[Assignment] Nothing but the lines from the start of the records below through the line that has "Контакты опт. (1048, 1476)" should appear, each exactly as given.

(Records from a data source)
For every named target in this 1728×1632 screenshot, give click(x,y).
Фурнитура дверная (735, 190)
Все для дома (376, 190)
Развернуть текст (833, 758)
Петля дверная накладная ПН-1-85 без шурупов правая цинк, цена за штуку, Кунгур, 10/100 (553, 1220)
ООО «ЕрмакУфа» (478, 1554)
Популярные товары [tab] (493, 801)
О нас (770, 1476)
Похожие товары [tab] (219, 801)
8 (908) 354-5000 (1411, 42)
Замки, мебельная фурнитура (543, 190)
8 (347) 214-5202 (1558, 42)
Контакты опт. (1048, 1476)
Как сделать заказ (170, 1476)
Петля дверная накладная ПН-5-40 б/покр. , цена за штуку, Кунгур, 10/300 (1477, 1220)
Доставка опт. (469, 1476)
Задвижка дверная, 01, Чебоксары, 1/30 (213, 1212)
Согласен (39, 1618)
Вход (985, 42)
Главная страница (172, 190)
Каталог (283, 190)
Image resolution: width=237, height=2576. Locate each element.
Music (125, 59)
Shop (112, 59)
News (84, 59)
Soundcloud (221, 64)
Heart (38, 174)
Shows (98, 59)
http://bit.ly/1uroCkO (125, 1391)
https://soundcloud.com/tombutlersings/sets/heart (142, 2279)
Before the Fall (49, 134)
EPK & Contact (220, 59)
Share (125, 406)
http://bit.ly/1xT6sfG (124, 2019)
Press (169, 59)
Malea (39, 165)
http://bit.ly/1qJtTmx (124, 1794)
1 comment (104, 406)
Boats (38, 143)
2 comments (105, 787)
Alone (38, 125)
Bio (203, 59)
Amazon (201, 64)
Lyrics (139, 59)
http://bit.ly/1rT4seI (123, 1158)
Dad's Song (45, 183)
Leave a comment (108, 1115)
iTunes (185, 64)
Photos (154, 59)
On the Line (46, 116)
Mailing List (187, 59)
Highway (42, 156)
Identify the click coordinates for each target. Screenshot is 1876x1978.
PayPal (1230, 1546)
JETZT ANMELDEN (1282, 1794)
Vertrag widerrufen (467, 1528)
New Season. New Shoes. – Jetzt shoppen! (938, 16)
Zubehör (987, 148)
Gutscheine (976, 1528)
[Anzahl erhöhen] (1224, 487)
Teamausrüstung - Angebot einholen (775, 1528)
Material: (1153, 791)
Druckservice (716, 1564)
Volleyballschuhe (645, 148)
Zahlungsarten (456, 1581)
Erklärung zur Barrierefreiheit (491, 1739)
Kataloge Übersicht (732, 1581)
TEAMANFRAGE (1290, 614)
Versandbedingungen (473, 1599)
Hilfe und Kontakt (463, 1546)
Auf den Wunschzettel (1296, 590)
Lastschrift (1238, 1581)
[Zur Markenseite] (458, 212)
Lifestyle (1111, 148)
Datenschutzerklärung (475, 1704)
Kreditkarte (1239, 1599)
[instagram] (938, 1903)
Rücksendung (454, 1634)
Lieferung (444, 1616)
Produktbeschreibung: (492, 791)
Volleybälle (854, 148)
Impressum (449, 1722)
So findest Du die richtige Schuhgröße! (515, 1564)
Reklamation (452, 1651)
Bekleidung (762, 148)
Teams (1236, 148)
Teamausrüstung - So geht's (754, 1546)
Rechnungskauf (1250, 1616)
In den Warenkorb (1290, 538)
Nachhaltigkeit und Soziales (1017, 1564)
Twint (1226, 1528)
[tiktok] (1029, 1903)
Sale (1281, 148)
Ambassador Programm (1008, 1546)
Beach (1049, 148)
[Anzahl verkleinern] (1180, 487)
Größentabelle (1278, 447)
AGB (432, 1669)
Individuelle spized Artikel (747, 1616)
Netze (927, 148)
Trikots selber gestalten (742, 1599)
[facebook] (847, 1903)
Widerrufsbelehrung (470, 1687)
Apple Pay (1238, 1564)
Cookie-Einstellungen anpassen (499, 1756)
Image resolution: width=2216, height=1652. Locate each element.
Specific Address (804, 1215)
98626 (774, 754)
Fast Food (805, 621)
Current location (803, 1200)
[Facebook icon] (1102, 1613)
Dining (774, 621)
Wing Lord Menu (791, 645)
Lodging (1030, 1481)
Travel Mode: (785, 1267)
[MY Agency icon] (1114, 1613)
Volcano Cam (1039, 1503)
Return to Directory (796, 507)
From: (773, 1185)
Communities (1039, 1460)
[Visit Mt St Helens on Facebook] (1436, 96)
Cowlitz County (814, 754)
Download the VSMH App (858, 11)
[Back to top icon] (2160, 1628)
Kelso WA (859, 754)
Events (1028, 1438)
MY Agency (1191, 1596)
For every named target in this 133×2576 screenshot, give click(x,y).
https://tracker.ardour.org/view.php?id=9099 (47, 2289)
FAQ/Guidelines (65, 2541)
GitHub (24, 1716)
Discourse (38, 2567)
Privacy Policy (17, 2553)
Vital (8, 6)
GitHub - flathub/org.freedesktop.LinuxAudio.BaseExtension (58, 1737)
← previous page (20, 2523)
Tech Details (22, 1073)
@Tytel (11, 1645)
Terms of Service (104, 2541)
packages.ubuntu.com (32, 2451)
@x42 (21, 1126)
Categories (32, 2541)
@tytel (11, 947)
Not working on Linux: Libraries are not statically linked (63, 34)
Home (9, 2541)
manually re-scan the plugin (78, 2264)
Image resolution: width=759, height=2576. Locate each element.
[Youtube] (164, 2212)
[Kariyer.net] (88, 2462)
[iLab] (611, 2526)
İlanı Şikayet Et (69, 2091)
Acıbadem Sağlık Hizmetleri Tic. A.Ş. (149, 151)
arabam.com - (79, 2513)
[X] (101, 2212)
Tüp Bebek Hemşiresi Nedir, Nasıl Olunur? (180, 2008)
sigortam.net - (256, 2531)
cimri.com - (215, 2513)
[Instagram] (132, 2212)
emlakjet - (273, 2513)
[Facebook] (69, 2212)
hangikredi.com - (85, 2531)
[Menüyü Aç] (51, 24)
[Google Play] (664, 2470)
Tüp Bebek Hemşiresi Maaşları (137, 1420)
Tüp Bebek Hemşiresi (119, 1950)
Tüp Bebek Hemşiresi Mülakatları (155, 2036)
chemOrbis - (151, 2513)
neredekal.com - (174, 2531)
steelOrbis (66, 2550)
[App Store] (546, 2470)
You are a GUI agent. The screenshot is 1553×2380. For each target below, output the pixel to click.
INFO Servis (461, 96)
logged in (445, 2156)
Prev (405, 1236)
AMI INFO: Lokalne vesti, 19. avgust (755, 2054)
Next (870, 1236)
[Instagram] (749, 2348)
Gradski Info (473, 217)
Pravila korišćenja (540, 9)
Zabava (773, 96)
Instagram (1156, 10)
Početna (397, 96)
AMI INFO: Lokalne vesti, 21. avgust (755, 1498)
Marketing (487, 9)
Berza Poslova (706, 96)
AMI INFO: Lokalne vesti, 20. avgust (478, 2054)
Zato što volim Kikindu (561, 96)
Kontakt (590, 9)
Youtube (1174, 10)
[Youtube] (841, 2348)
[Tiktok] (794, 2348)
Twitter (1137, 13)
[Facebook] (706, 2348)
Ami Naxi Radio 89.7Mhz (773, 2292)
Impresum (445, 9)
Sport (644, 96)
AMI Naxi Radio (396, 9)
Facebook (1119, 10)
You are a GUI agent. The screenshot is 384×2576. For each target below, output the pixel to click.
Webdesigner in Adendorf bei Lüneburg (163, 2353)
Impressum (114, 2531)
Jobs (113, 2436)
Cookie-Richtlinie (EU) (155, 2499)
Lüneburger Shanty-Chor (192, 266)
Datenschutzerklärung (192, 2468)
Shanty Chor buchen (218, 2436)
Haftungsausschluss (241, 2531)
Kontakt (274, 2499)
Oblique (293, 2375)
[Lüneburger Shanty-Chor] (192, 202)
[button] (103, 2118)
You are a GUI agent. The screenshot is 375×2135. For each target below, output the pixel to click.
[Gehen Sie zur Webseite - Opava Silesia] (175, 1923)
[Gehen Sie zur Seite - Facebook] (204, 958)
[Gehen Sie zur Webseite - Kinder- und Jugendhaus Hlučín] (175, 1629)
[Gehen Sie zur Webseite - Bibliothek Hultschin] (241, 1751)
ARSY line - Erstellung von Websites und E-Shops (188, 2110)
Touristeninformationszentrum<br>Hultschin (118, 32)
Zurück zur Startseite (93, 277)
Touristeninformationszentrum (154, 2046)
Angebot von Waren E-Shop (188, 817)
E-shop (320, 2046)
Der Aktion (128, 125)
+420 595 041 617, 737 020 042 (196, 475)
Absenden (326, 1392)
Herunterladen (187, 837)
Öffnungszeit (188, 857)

[Solution to the exercise]
For every named target in this 1728×1632 screenshot, give click(x,y).
Фурнитура дверная (735, 190)
Все для дома (376, 190)
Развернуть текст (833, 758)
Петля дверная накладная ПН-1-85 без шурупов правая цинк, цена за штуку, Кунгур, 10/100 (553, 1220)
ООО «ЕрмакУфа» (478, 1554)
Популярные товары [tab] (493, 801)
О нас (770, 1476)
Похожие товары [tab] (219, 801)
8 (908) 354-5000 (1411, 42)
Замки, мебельная фурнитура (543, 190)
8 (347) 214-5202 (1558, 42)
Контакты опт. (1048, 1476)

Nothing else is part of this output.